▶ WORK TO BE COMPLETED: Transcribe the lines starting at the one containing "This screenshot has width=613, height=476." and ending at the one containing "Open preview for 취소완료 message", both included.

▶ THE DATA:
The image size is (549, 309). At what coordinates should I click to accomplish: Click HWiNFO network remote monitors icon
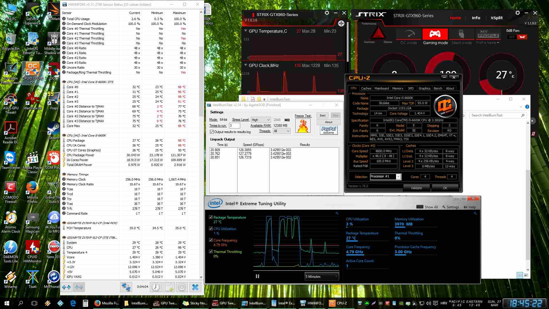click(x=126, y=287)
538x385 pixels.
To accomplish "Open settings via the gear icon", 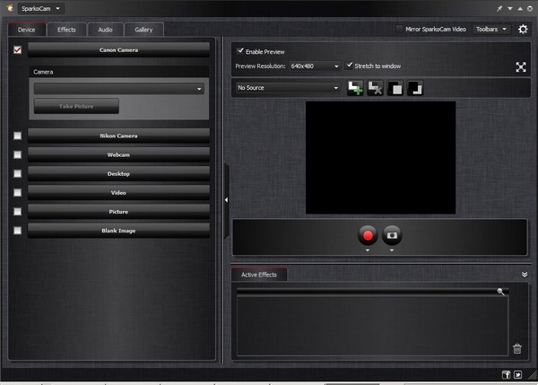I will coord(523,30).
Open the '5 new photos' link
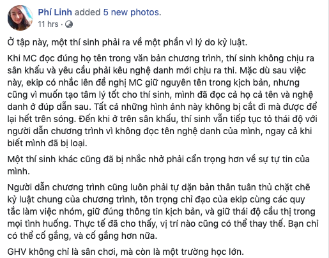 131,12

--

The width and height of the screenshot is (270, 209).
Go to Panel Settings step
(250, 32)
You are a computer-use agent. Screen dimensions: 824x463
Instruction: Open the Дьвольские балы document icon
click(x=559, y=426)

* * *

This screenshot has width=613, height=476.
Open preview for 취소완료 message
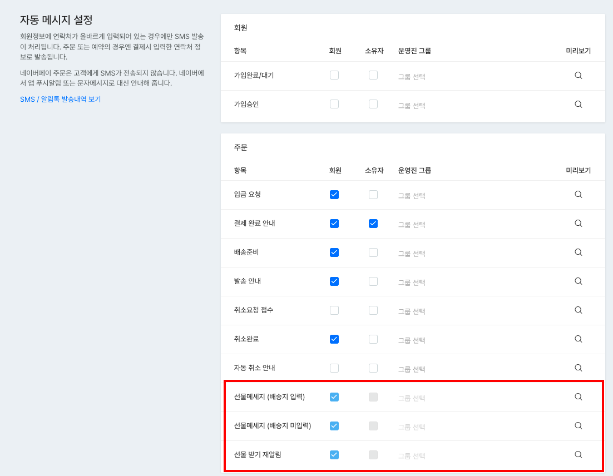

▶ WORKED SOLUTION:
This screenshot has width=613, height=476.
Open preview for 취소완료 message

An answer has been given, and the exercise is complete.